Chaan been: From old books to fine art

Updated 17 May, 2016 04:22pm
Left to right: Untitled II, Untitled III |Rohtas-2 Art Gallery
Left to right: Untitled II, Untitled III |Rohtas-2 Art Gallery

Language is intrinsic to the expression of culture as it fosters a sense of identity and a sense of belonging to a particular area. In the majority of cases, language forms the basis for ethnic, regional, national and international identity. On the world map, for centuries, languages have been emerging and flourishing through terminology, dialect and even contemporary styles of writing. Conversely, a language will wither away and die if not passed down the generations.

This message on the importance of language is delivered in an inventive form by the young artist Ghulam Muhammad in his exhibition titled Chaan Been, held at Rohtas-2 Art Gallery in Lahore last month. His work has been shortlisted by the Victoria and Albert Museum for the Jameel Prize 2016 — an international award for contemporary art and design inspired by the Islamic tradition.

Muhammad has researched on language and its importance to cultural identity. For this artistic experimentation, he buys old books from roadside stalls and Sunday bazaar in order to explore old Urdu scripts. He finds that some of them are still in use while others are on the verge of extinction. His intricate collage pieces comprise cut-outs of Urdu script from the old books which he has then pasted on vasli to produce artwork of unique beauty.

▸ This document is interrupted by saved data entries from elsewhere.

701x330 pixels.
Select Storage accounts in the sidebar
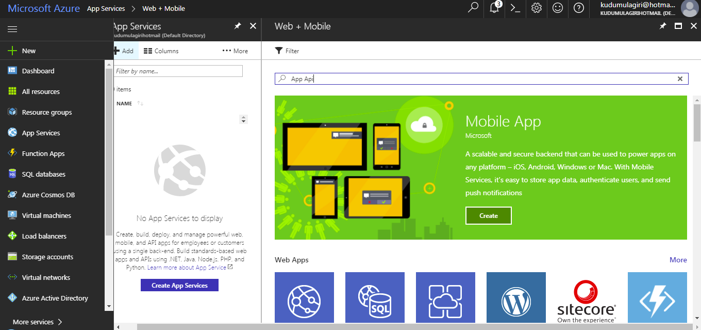coord(45,257)
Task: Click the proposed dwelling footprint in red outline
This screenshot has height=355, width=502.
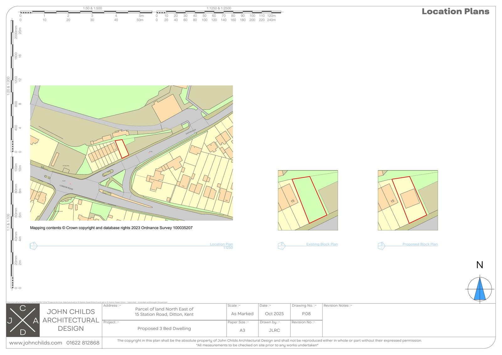Action: [x=411, y=199]
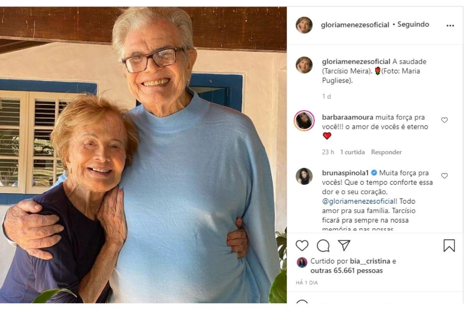Click the small avatar beside Curtido por
The image size is (464, 309).
pyautogui.click(x=302, y=263)
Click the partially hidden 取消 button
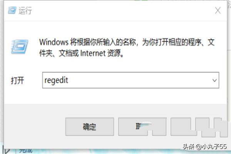Viewport: 231px width, 154px height. point(142,127)
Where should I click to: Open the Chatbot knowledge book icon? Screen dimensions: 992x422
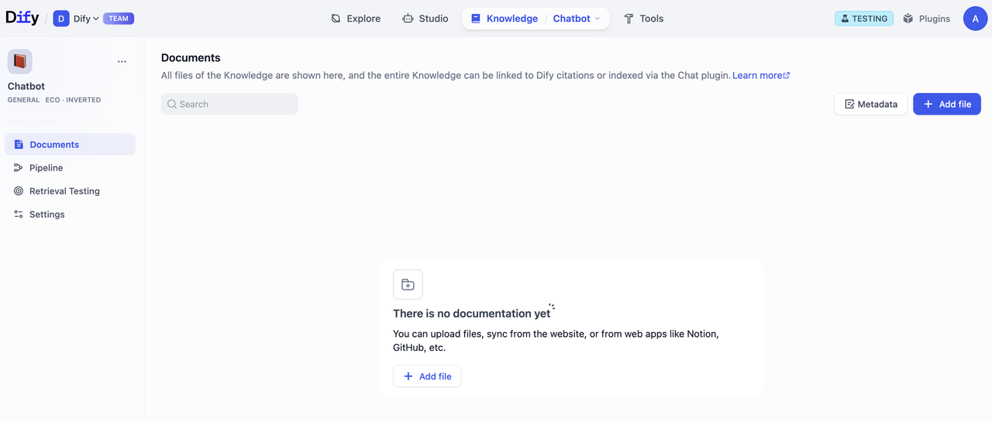coord(20,61)
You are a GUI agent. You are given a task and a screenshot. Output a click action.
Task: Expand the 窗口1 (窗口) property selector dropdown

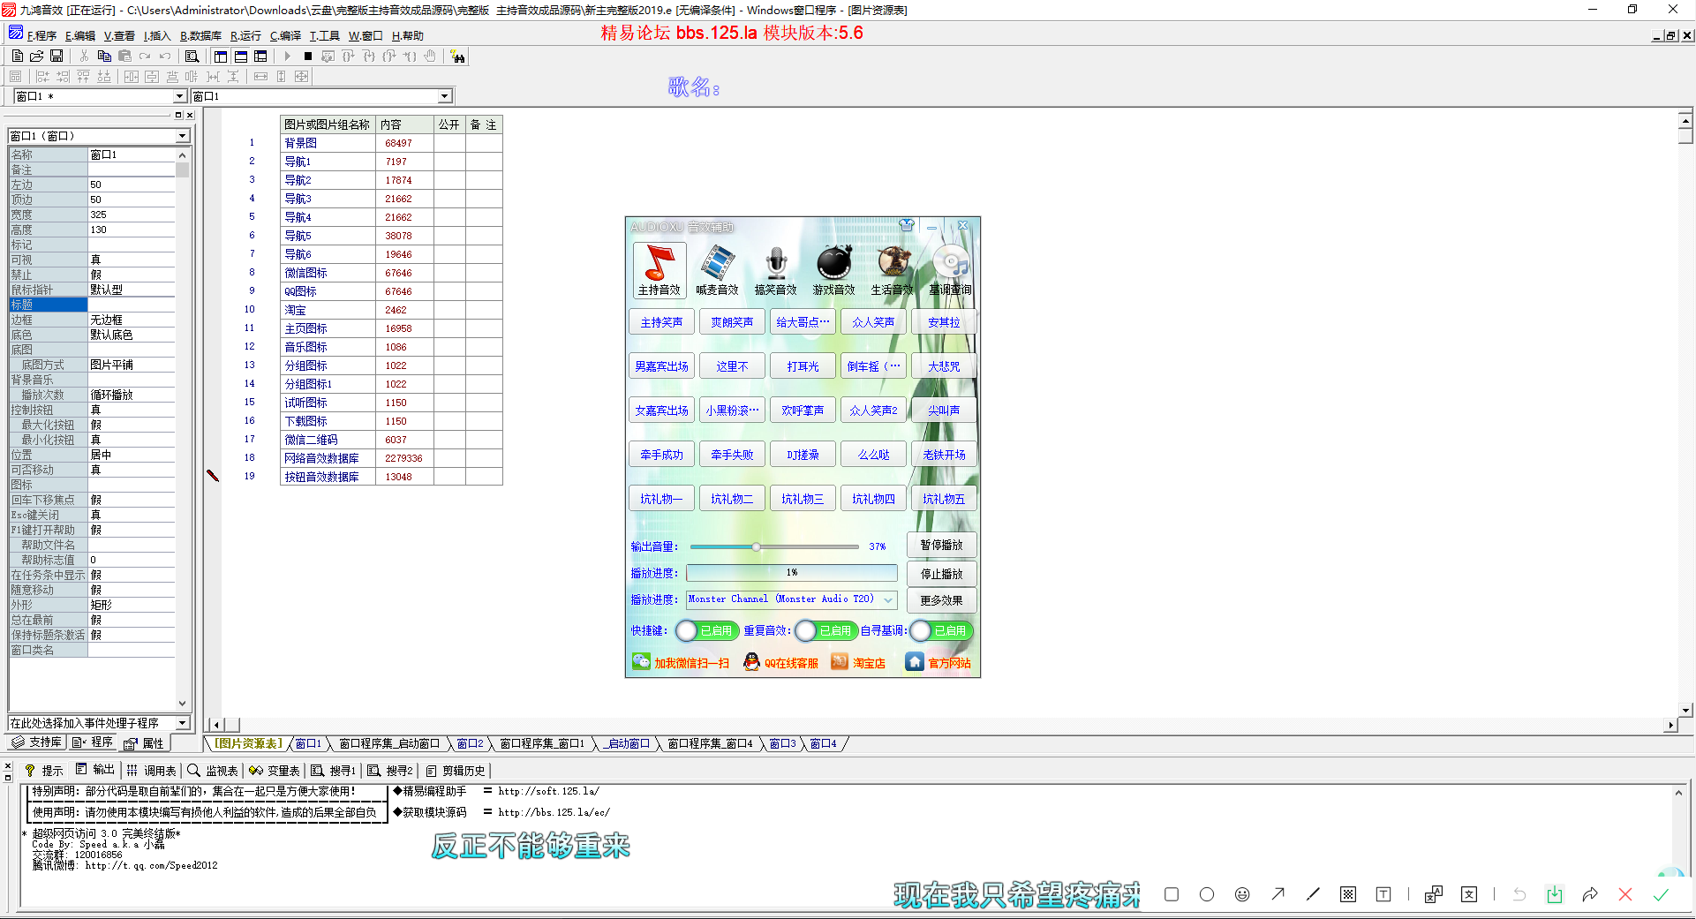click(182, 136)
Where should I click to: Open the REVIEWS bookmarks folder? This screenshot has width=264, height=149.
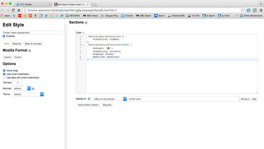[x=73, y=16]
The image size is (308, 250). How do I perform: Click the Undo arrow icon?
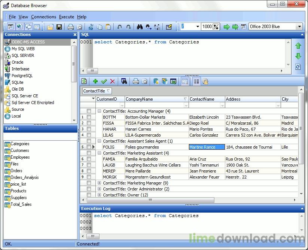(120, 27)
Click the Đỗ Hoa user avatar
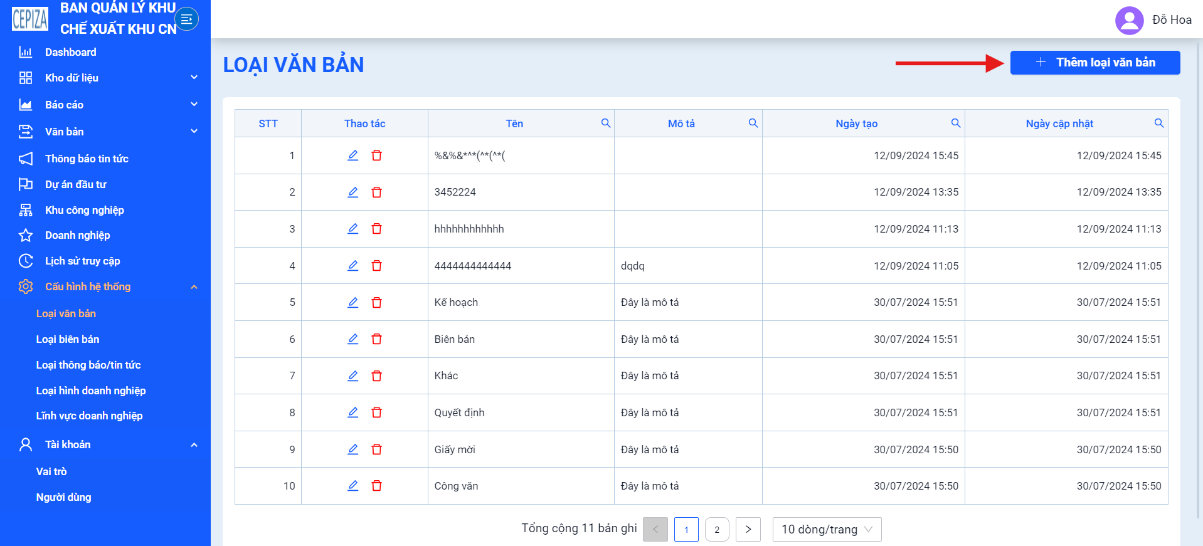 coord(1130,20)
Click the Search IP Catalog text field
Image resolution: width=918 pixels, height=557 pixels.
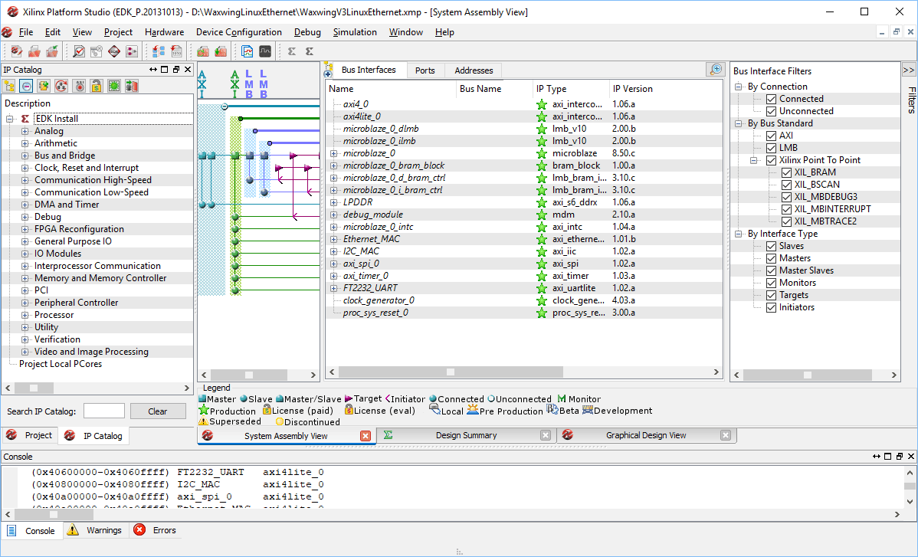[x=103, y=411]
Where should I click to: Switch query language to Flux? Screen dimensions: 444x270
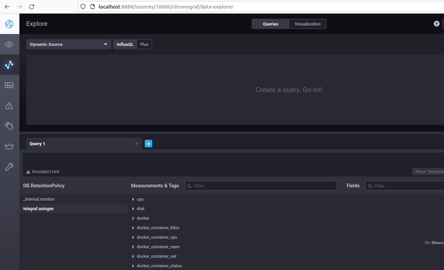pyautogui.click(x=144, y=44)
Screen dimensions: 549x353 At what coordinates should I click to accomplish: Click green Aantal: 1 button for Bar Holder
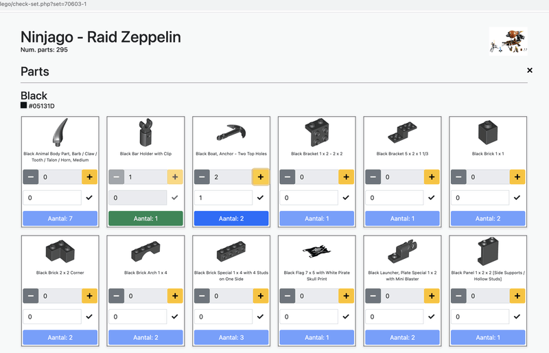pyautogui.click(x=145, y=218)
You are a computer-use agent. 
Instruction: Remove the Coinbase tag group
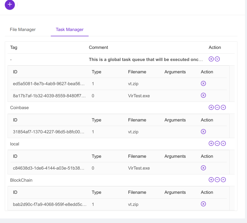click(217, 107)
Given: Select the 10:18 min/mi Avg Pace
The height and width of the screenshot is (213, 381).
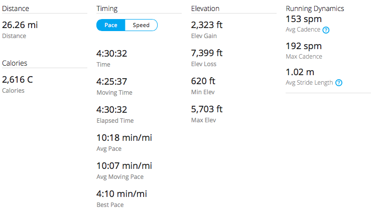Looking at the screenshot, I should (x=123, y=138).
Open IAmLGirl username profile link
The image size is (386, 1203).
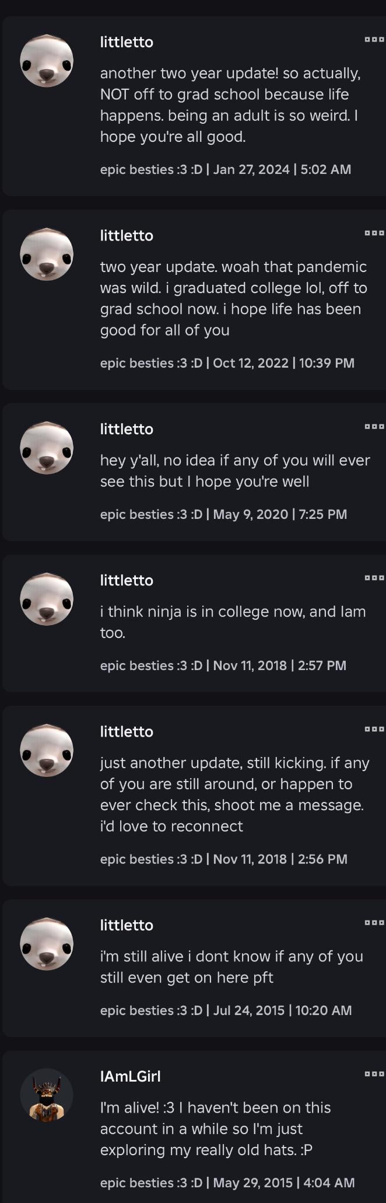(x=130, y=1076)
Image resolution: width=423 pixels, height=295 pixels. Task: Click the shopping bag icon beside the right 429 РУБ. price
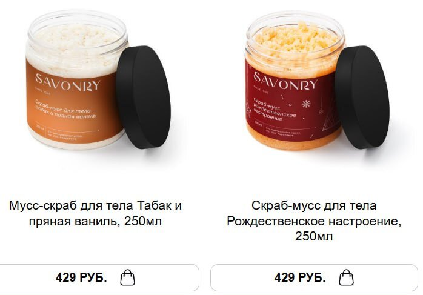click(346, 277)
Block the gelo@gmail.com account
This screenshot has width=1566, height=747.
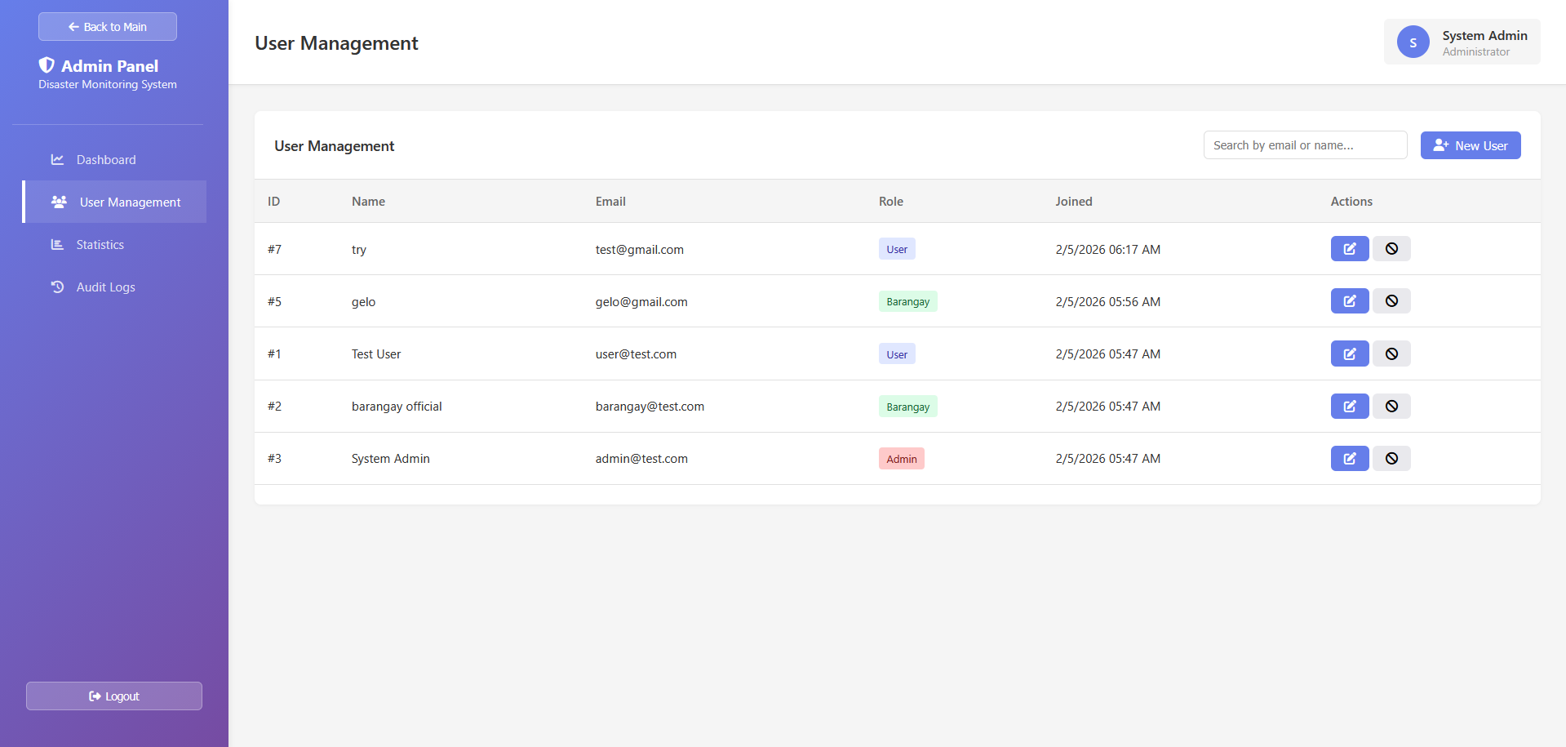1391,301
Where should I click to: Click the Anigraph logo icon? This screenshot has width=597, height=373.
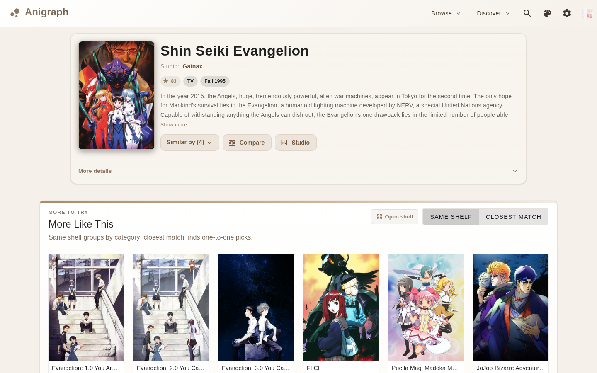click(x=15, y=13)
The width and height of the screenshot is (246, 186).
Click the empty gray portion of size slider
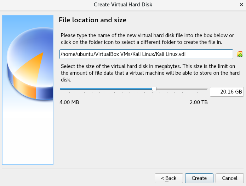pyautogui.click(x=182, y=89)
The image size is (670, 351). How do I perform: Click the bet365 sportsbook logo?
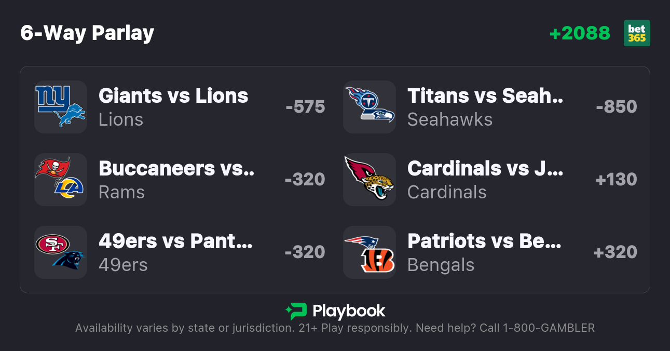tap(637, 33)
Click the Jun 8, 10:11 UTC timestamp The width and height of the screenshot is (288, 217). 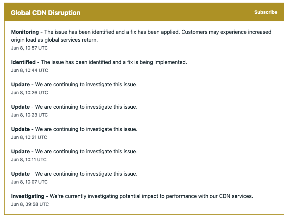(x=29, y=160)

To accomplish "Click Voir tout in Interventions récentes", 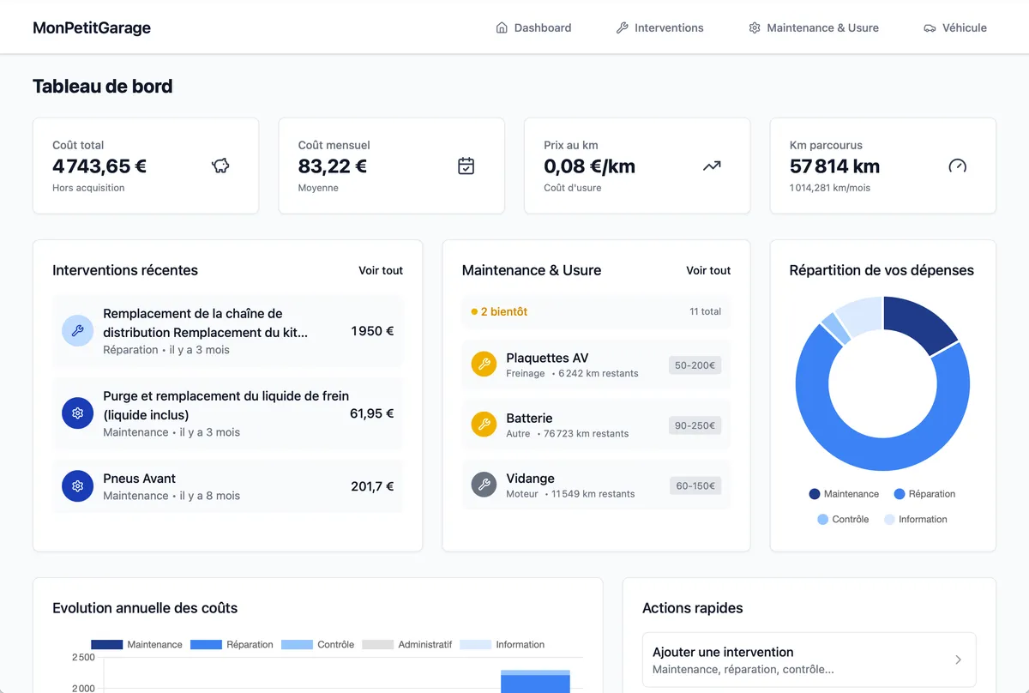I will point(380,270).
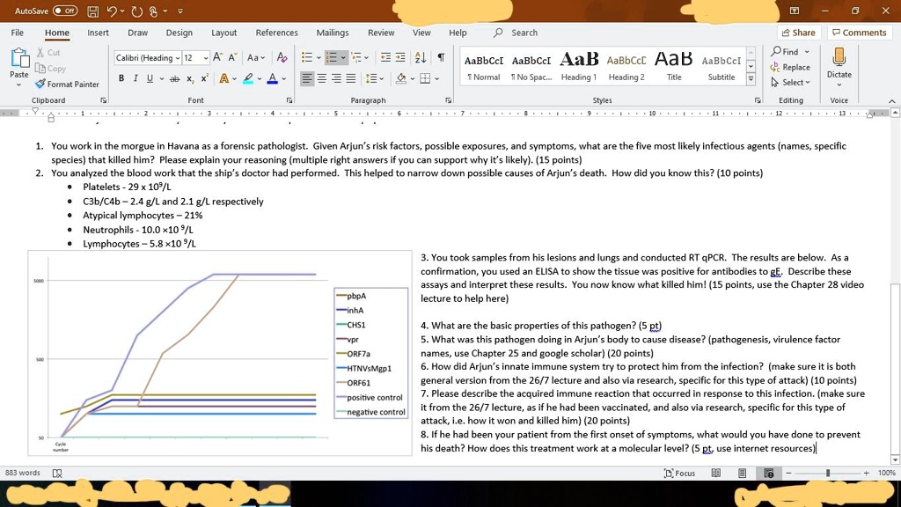Click the Share button
901x507 pixels.
tap(798, 33)
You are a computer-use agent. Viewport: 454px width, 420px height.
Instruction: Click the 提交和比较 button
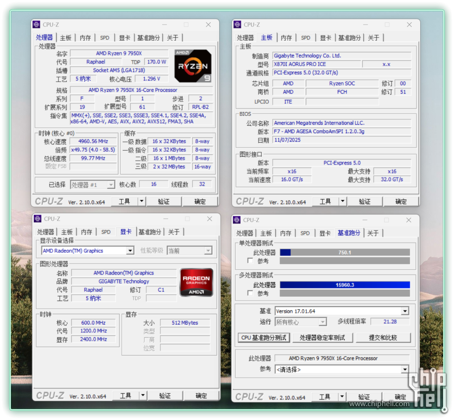[383, 337]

Left to right: Untitled XI, Untitled VI I Rohtas-2 Art Gallery
Left to right: Untitled XI, Untitled VI I Rohtas-2 Art Gallery

In Chaan Been, his unique and tenderly crafted “word art” invites the viewer to enter into the private world of assumptions and judgments. His work offers a lovely bewilderment, a fine play on linguistic and cultural expectations. The artist manipulates words sometimes to suggest an act of deception — a puzzle, frustrating but eventually rewarding. One feels an uneasy tension to explore and look for “more” to glean clues in his work, as the title of his exhibition suggests.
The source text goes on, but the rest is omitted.